Metadata-Version: 2.4
Name: gml2step
Version: 0.1.1
Summary: CityGML parsing and STEP conversion toolkit extracted from Paper-CAD
Author: Paper-CAD Contributors
License: AGPL-3.0-or-later
Project-URL: Homepage, https://github.com/Soynyuu/gml2step
Project-URL: Repository, https://github.com/Soynyuu/gml2step
Project-URL: Documentation, https://soynyuu.github.io/gml2step/
Project-URL: Bug Tracker, https://github.com/Soynyuu/gml2step/issues
Classifier: Development Status :: 3 - Alpha
Classifier: Intended Audience :: Developers
Classifier: Intended Audience :: Science/Research
Classifier: Topic :: Scientific/Engineering :: GIS
Classifier: License :: OSI Approved :: GNU Affero General Public License v3 or later (AGPLv3+)
Classifier: Programming Language :: Python :: 3
Classifier: Programming Language :: Python :: 3.10
Classifier: Programming Language :: Python :: 3.11
Classifier: Programming Language :: Python :: 3.12
Requires-Python: >=3.10
Description-Content-Type: text/markdown
License-File: LICENSE
License-File: NOTICE
Requires-Dist: typer>=0.12.0
Requires-Dist: pyproj>=3.6.0
Provides-Extra: plateau
Requires-Dist: requests>=2.31.0; extra == "plateau"
Requires-Dist: shapely>=2.0.0; extra == "plateau"
Requires-Dist: aiohttp>=3.9.0; extra == "plateau"
Provides-Extra: dev
Requires-Dist: pytest>=8.0.0; extra == "dev"
Requires-Dist: pytest-cov>=5.0.0; extra == "dev"
Dynamic: license-file

# gml2step

[![License: AGPL v3](https://img.shields.io/badge/License-AGPL_v3-blue.svg)](https://www.gnu.org/licenses/agpl-3.0)
[![Python 3.10+](https://img.shields.io/badge/python-3.10%2B-blue.svg)](https://www.python.org/downloads/)

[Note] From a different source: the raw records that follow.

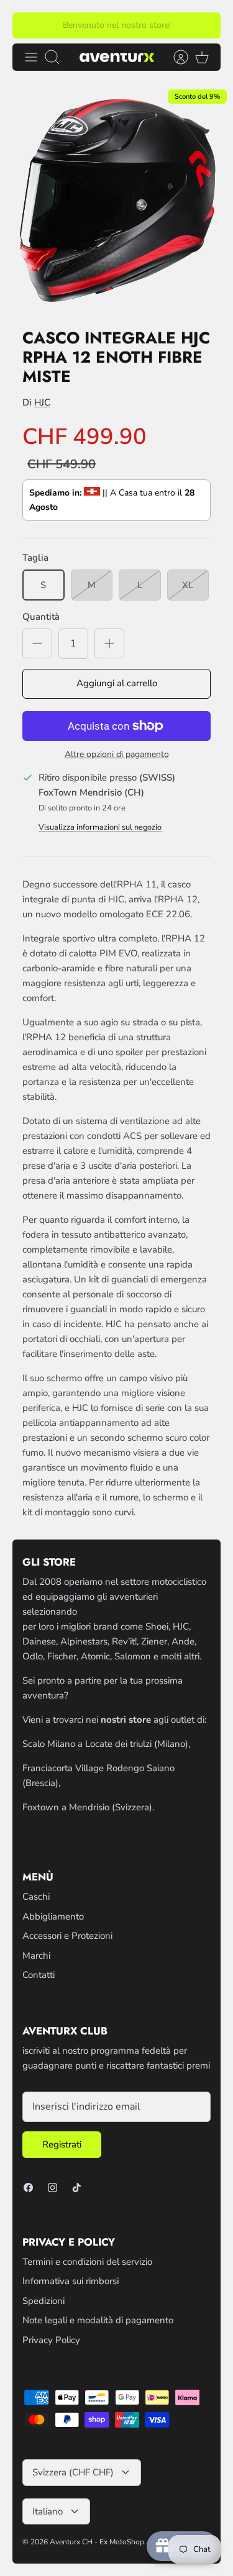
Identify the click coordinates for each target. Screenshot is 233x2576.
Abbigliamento (53, 1916)
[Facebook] (28, 2187)
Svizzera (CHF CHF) (73, 2472)
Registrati (61, 2144)
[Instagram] (52, 2187)
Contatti (38, 1975)
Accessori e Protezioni (67, 1936)
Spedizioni (43, 2301)
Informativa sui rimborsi (70, 2281)
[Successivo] (203, 25)
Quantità (41, 616)
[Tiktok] (77, 2187)
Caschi (36, 1896)
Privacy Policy (51, 2340)
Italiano (47, 2511)
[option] (116, 199)
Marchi (36, 1955)
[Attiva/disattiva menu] (31, 57)
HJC (42, 402)
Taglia (35, 557)
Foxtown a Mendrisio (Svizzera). (88, 1807)
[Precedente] (29, 25)
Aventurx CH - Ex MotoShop (97, 2542)
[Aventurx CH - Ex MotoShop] (117, 57)
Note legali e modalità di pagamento (97, 2320)
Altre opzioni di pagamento (117, 755)
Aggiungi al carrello (116, 683)
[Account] (174, 57)
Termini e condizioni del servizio (87, 2262)
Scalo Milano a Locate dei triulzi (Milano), (106, 1744)
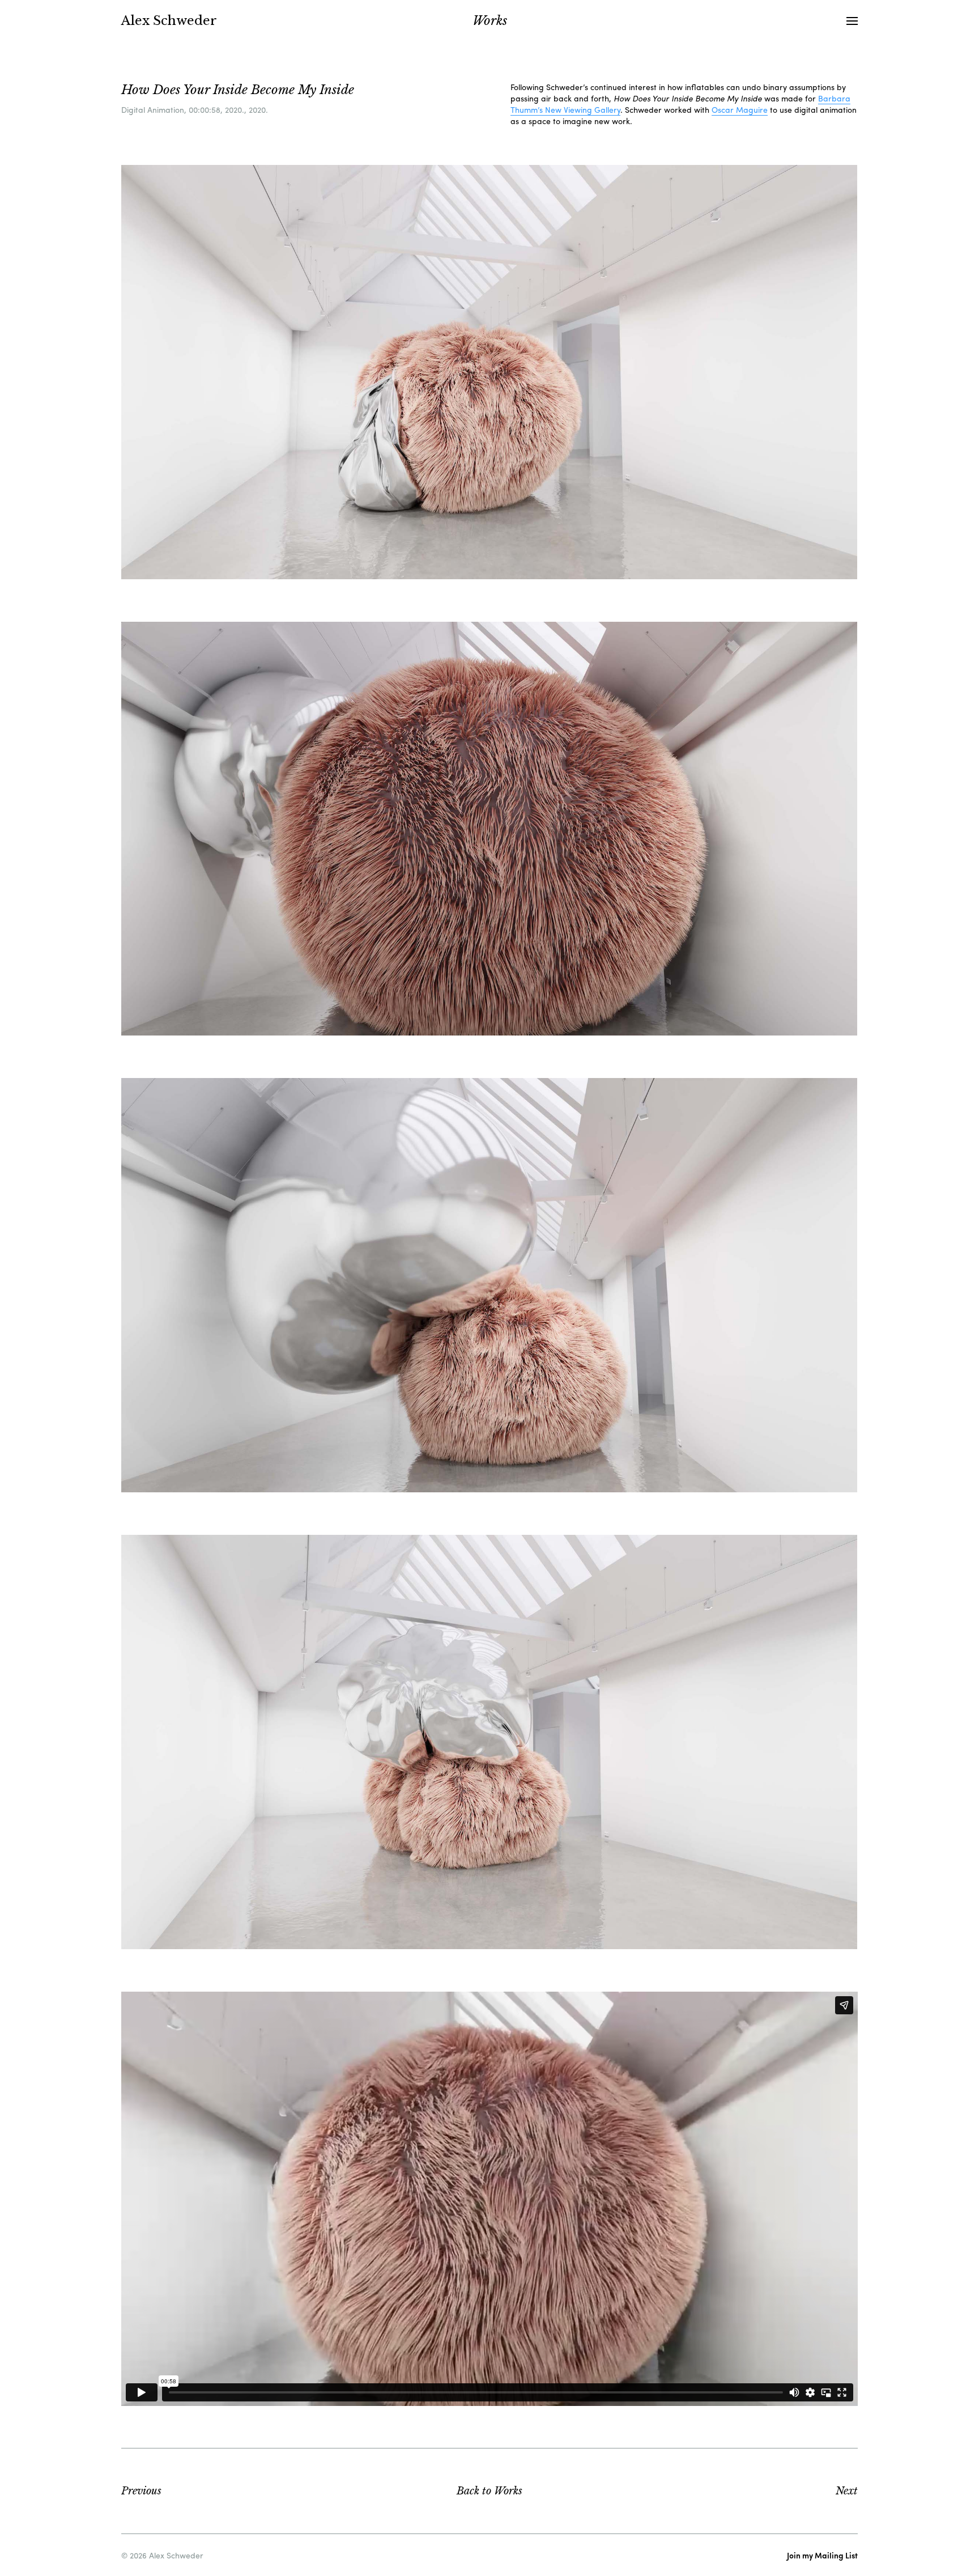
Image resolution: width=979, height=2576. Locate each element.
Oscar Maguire (740, 109)
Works (489, 2491)
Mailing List (822, 2555)
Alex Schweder (169, 20)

**[日本語版 README はこちら (Japanese)](README.ja.md)**

A standalone toolkit for parsing [CityGML](https://www.ogc.org/standard/citygml/) files and converting 3D building geometry to the [STEP](https://en.wikipedia.org/wiki/ISO_10303-21) (ISO 10303-21) CAD format. Originally extracted from [Paper-CAD](https://github.com/Soynyuu/Paper-CAD).

## Table of Contents

- [Overview](#overview)
- [Installation](#installation)
- [Quick Start](#quick-start)
- [CLI Reference](#cli-reference)
- [Conversion Methods](#conversion-methods)
- [Processing Pipeline](#processing-pipeline)
- [LoD Support](#lod-support)
- [Streaming Parser](#streaming-parser)
- [CRS and Coordinate Handling](#crs-and-coordinate-handling)
- [PLATEAU Integration](#plateau-integration)
- [Architecture](#architecture)
- [Development](#development)
- [License](#license)

## Overview

gml2step reads CityGML 2.0 files — including large-scale datasets from Japan's [PLATEAU](https://www.mlit.go.jp/plateau/) project — and produces STEP files suitable for CAD/CAM/BIM workflows.

**Key capabilities:**

- **CityGML parsing** with streaming support for files of any size
- **STEP conversion** via OpenCASCADE with automatic LoD fallback (LoD3 -> LoD2 -> LoD1 -> LoD0)
- **4 conversion methods**: solid, sew, extrude, and auto (tries all in sequence)
- **7-phase geometry pipeline** with progressive auto-repair
- **PLATEAU data fetching** via public APIs (MLIT Data Catalog + OSM Nominatim)
- **Footprint extraction** for 2D analysis without requiring OCCT
- **CRS auto-detection** with built-in support for all 19 Japan Plane Rectangular CS zones

## Installation

### Core (parsing, footprint extraction)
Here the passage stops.